I'm tempted go start a warhammer fantasy army. Currently tempted by vampire counts. Would appear they are the SM of fantasy, as in very popular. 
Cheap as possible, and actual army strengh doesn't matter, these are just for looks.


----------



## Hudson (Jun 3, 2008)

they are indeed a good looking army and you do get to have lots of units of fancy vamps to make your army a display piece but don't rule out other armies too soon as there are huge painting challenges in fantasy, i mean theres about 15 states in the empire which opens the door for a possible massive collection without doubling.
also lizardmen steggadons are great when painted well.


----------



## Othiem (Apr 20, 2008)

If you want cheap + good looking, ogers are worth considering. With the smaller model count you can really spend time on each individual model too.


----------



## Hudson (Jun 3, 2008)

thats really good advice


----------



## fool injected (Sep 14, 2008)

Vampires have always been a popular army. I played them in 6th edition and won many tourneys with them. VC are among the top 5 most powerful armies in Warhammer. They are just so fun to play. Go for it, you will not regret it.


----------



## UltiLink (Sep 4, 2008)

k, will buy myself that 5 quid box of skeletons for a basis


----------



## Sinioth (Feb 10, 2008)

Absolutely, take the plunge. Fantasy is an awesome game. It of course shares many similarities to 40k, yet is a completely different beast to tame. 

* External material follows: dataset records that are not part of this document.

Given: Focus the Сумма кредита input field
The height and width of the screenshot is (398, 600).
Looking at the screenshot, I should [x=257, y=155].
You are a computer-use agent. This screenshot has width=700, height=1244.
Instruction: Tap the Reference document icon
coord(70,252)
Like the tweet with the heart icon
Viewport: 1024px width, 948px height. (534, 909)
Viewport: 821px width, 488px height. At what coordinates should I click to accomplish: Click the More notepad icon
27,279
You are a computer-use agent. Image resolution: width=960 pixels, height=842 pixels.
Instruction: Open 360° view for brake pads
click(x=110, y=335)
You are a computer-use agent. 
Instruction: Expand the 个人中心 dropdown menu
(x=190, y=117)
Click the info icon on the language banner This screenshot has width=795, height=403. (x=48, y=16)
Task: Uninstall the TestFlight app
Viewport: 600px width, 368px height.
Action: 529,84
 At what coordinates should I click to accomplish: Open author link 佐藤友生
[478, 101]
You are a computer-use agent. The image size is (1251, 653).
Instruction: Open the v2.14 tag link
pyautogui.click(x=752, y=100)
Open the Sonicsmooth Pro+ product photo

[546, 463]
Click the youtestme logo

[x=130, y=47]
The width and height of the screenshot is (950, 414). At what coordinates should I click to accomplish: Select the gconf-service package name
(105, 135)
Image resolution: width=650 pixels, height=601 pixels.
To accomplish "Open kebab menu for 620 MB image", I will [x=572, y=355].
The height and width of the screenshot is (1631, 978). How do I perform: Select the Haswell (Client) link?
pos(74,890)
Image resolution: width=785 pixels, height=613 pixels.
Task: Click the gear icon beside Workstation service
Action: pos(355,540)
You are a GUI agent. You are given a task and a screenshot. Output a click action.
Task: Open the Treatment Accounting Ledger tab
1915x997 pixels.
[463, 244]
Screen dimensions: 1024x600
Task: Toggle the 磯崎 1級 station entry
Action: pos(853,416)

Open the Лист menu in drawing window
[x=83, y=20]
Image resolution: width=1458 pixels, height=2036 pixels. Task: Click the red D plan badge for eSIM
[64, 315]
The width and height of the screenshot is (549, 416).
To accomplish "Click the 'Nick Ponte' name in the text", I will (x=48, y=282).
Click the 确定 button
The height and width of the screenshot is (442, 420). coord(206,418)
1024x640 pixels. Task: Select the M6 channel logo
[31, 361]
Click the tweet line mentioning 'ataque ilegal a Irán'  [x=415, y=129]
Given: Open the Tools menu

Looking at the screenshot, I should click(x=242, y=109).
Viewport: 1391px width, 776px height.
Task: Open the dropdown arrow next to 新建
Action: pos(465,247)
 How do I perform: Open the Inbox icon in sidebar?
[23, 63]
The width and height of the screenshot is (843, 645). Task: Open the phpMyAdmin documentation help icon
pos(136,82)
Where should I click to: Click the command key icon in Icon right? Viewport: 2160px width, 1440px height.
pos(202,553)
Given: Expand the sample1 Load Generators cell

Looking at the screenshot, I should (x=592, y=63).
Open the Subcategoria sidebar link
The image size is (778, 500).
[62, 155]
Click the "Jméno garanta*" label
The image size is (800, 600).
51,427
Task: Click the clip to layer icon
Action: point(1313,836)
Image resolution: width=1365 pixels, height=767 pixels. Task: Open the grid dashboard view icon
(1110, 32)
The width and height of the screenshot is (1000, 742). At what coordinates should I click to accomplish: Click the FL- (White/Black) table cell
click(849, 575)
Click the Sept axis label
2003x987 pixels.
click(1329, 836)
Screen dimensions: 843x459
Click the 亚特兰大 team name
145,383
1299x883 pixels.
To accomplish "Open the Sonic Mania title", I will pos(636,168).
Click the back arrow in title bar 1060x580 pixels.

I've always liked the undead in fantasy, though I've never collected them. However, in my experience playing against them, they can be pretty tough in the right hands.


----------



## UltiLink (Sep 4, 2008)

My local fantasy retailer ran out of skellies, I bought meself a single wraith.


----------



## Sinioth (Feb 10, 2008)

Gotta start somewhere. :good:


----------



## callred (Jun 24, 2008)

love the corpse cart model its ace


----------